L'argomento di oggi è il polpo bollito, davvero una brutta bestia. Nel senso che non è semplicissimo cucinarlo bene. L'incubo del polpo duro come la pietra o gommoso si aggira nella maggior parte delle cucine!
Chi di voi non ha chiesto la ricetta del polpo alla zia (alla quale riesce così tenero!)o al pescivendolo che ogni volta vi dà dei consigli che messi in pratica risultano inutili nella maggior parte dei casi.
Ebbene, ai numerosi consigli che finora avete ricevuto sulla cottura del polpo, aggiungerete i suggerimenti di Cookinglaura.
Confesso che non è farina del mio sacco perchè anche io sono passata tra mille prove, ma devo dire che il metodo che vi sugggerirò in questo post è quello di mia madre ed è assolutamente efficace.

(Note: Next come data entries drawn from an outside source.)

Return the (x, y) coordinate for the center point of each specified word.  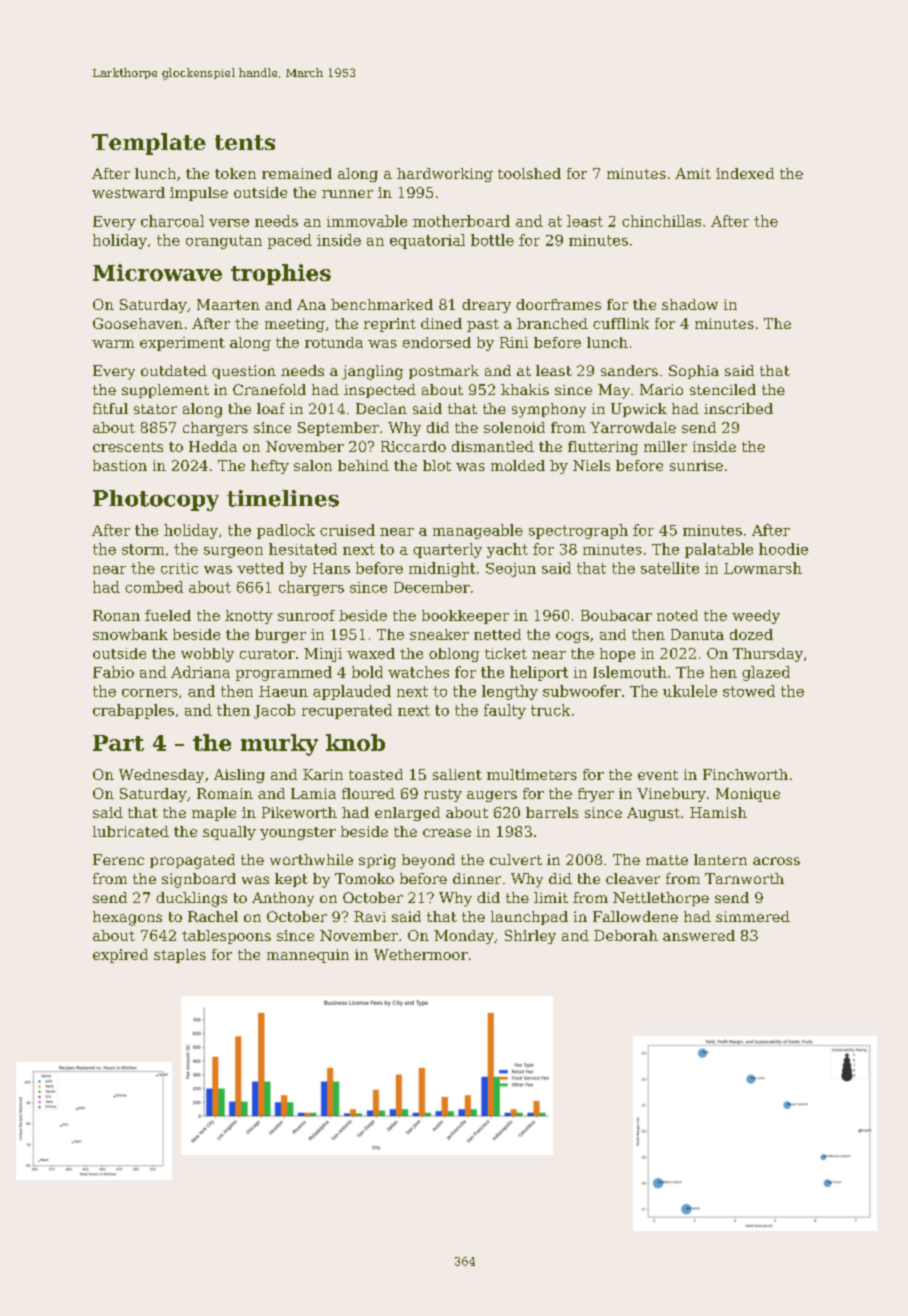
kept (291, 880)
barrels (552, 812)
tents (245, 142)
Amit (693, 173)
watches (418, 672)
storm (143, 549)
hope (617, 655)
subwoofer (582, 691)
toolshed (529, 173)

Prima di tutto dovrete assicurarvi che il polpo abbia due file di tentacoli. Questo è un buon punto di partenza.
Poi dovrete sistemarlo in una bustina e metterlo in freezer per almeno due giorni. Anche questa operazione è fondamentale.
Quando deciderete che è giunto il momento, dovrete tirare fuori dal freezer il molluscone e farlo scongelare a temperatura ambiente. Non abbiate fretta. non usate il microonde, dovete aspettare.
Quando il polpo è scongelato, mettetelo in una casseruola alta e copritelo di acqua fredda. Non salate assolutamente!

E ora la cottura. Un polpo di 1 kg cuoce in 30 minuti a partire da quando l'acqua bolle. uno di 2 o 2,5 kg impiegherà 45-50 minuti al massimo. Trascorso il tempo, spegnete e fate raffreddare il polpo nell'acqua di cottura.
Ce l'avete fatta! E il risultato sarà meraviglioso, parola di Cookinglaura!

PS: quello della foto è condito con cetriolo, olive taggiasche e una vinagrette di aceto di vino, bello vero?